Clothes dryer appliances operate by forcing warm air over and through the clothes to be dried so as to evaporate moisture from the clothes, and then exhausting the warm, moisture laden air from the dryer. Typically, intake air to be warmed and passed through the clothes is drawn from the space immediately surrounding the dryer, and the heated air carrying moisture from the clothes is exhausted outside the building. When the dryer is located within the conditioned space, intake air is typically drawn from within the conditioned space and exhaust air is released to the exterior of the building. The pressure differential created by exhausting the heated air results in drawing outside air into the building to replace the exhausted air. When the dryer is located outside the conditioned space, such as in a non-conditioned garage, porch, or the like, intake air to the dryer is not conditioned unless such intake air is drawn from the conditioned space itself.

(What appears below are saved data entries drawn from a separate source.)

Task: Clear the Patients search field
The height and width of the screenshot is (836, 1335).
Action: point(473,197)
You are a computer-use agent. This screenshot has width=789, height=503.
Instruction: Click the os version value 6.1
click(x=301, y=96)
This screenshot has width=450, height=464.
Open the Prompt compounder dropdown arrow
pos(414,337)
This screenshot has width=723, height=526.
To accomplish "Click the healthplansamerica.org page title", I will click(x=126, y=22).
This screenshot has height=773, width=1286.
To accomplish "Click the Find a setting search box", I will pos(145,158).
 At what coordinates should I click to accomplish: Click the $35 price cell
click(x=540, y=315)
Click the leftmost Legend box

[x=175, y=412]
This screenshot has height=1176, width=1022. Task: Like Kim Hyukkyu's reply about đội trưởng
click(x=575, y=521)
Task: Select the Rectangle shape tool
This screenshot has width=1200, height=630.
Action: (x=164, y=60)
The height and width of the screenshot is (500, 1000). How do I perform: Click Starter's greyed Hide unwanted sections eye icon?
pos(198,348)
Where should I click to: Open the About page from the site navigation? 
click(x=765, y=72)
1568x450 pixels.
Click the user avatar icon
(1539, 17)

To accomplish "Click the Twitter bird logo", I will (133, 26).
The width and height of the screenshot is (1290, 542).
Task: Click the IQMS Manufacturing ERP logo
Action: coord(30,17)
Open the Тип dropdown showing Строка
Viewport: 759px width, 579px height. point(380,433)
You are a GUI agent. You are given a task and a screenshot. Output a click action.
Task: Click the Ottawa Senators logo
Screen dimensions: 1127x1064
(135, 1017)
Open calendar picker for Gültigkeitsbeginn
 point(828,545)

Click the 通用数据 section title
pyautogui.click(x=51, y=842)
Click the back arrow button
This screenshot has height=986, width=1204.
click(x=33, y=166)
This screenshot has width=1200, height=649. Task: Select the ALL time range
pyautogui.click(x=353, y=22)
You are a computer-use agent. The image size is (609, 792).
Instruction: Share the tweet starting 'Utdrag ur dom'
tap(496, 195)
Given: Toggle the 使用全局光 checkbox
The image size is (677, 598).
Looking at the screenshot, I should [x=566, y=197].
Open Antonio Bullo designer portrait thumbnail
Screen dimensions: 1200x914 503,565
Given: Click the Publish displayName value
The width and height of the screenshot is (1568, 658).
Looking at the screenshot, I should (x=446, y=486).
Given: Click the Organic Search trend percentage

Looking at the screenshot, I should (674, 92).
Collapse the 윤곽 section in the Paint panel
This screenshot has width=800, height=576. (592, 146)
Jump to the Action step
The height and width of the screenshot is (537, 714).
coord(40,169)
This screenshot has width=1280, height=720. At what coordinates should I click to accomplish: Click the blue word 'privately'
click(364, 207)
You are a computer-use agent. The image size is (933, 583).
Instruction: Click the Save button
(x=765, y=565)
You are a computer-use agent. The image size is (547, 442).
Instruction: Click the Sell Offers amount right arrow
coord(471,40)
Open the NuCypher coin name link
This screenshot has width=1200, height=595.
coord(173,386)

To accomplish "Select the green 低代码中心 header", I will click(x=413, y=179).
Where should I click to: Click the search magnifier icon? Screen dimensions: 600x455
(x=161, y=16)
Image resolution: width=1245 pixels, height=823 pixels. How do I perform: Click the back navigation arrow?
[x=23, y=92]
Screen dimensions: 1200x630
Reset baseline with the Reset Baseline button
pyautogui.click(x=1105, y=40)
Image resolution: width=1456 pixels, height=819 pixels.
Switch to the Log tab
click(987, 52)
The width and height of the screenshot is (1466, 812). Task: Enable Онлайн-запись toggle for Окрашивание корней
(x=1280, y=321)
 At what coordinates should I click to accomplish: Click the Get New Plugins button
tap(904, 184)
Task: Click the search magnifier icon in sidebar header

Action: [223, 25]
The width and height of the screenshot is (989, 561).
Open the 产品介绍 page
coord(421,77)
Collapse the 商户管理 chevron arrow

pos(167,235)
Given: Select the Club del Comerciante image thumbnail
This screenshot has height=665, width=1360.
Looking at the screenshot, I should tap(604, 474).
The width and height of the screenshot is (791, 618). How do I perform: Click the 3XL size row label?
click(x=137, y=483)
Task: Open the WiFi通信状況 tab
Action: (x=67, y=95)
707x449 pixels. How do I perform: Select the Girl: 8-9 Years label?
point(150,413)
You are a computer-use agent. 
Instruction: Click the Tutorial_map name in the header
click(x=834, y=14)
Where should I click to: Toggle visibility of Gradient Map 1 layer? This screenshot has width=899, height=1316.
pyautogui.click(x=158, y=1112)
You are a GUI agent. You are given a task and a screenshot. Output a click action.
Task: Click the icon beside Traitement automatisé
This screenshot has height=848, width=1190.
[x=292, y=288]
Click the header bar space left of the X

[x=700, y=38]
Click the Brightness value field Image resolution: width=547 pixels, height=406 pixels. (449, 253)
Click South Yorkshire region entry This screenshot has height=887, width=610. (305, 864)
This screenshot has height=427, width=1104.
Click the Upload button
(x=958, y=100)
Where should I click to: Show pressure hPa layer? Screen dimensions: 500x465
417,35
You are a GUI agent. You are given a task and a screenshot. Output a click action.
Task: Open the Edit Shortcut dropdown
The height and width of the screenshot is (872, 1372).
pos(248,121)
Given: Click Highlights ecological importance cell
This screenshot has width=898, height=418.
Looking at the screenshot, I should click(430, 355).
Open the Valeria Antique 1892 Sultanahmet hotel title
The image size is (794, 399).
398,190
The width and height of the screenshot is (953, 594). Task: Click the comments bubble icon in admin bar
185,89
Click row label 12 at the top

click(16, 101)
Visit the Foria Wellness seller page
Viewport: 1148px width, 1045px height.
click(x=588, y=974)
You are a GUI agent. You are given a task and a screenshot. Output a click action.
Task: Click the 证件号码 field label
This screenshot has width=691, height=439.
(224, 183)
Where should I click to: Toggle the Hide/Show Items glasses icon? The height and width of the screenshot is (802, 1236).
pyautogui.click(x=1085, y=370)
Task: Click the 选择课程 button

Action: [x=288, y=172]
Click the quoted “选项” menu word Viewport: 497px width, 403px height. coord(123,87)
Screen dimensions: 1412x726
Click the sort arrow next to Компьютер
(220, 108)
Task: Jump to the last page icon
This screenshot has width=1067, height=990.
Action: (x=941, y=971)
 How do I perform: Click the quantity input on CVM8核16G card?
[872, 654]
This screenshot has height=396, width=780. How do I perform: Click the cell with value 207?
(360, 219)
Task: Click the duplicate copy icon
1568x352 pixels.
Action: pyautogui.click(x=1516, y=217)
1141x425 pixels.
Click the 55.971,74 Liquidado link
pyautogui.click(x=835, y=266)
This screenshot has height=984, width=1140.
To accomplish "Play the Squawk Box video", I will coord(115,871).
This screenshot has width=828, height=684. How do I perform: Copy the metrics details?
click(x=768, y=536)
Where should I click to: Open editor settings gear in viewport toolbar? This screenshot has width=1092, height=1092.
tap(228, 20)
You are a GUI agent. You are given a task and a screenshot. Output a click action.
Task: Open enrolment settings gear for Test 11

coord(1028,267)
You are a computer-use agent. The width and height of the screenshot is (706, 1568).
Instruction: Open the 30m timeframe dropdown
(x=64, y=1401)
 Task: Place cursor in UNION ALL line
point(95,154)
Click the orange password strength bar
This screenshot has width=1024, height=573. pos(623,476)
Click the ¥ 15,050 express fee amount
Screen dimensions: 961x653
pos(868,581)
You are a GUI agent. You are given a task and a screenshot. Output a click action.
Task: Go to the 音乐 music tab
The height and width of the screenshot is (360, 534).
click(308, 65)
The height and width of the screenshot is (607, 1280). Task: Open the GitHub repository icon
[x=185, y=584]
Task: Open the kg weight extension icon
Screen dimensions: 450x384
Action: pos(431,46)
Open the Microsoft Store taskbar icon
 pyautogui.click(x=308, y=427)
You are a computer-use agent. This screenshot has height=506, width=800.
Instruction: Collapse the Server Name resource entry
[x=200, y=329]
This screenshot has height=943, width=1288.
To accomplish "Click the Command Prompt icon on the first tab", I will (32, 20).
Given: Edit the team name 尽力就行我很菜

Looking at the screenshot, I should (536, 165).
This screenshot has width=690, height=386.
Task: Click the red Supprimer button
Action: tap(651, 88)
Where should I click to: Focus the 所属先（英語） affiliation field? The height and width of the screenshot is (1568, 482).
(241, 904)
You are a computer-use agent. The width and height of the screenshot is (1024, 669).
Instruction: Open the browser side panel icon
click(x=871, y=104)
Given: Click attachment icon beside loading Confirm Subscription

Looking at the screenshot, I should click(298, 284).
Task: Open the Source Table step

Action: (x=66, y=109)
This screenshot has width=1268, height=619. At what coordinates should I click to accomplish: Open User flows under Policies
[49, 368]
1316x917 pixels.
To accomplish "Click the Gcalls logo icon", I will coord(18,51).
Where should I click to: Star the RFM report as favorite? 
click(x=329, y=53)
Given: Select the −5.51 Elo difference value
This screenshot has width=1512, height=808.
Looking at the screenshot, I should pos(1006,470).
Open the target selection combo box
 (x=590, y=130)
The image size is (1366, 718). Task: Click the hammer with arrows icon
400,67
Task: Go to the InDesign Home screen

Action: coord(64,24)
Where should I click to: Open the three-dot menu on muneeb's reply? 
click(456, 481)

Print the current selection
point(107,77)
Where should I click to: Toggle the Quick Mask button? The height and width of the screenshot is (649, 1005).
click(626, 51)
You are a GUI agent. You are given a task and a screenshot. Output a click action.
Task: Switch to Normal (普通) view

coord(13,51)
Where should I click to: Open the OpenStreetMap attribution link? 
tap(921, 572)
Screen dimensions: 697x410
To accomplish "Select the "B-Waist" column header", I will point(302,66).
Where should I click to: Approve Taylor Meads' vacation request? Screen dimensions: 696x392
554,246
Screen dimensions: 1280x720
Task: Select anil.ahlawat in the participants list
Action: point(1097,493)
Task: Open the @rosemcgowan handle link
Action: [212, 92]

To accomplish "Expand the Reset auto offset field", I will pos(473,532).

In a building, such as a residence, when the interior air is conditioned by cooling to a temperature below that of the outside air or by heating to a temperature above that of the outside air, the use of conditioned interior air as intake air for a conventional dryer not only wastes the energy required to heat or cool that air, but also requires the expenditure of additional energy to condition the replacement air drawn into the building. Further, the heat energy remaining in the drying air that is exhausted to the exterior is similarly wasted. When the dryer is located outside the conditioned space, with intake air drawn from outside and exhaust air released outside, operation of the dryer does not directly affect the associated conditioned space, but in that circumstance all residual heat in the exhaust air, and the energy required to heat it, is wasted. Clothes dryers are among the most energy consumptive of all residential appliances, even without consideration of the energy required to condition replacement air, so reducing the total energy consumption associated with dryer operation, and utilizing waste heat from the dryer, can result in a significant reduction in total energy use by a household.
The present invention provides a apparatus, in several embodiments, for recovering energy used for heating drying air, for eliminating the use of conditioned air for dryer intake air, and, generally, significantly improving the efficiency of the dryer and reducing the cost of operation. The invention also provides a method, also in several embodiments, of operating the dryer appliance and the apparatus of the invention so as to reduce overall energy consumption and improve energy efficiency.
The basic method of the invention comprises utilizing non-conditioned air as intake air for a clothes dryer, and, selectively exhausting heated air from the dryer into the conditioned space or to the exterior of the conditioned space. Eliminating the use of conditioned air as dryer intake air eliminates the infiltration of replacement air from the exterior of the building and thus the consumption of energy to maintain the desired temperature within the conditioned space. The use of non-conditioned exterior air as dryer intake air will reduce overall energy consumption regardless of whether interior air is conditioned by heating or by cooling, and is not dependent upon season or other climatic factors. Routing of exhaust air is, however, affected by whether building interior air is conditioned by heating or by cooling.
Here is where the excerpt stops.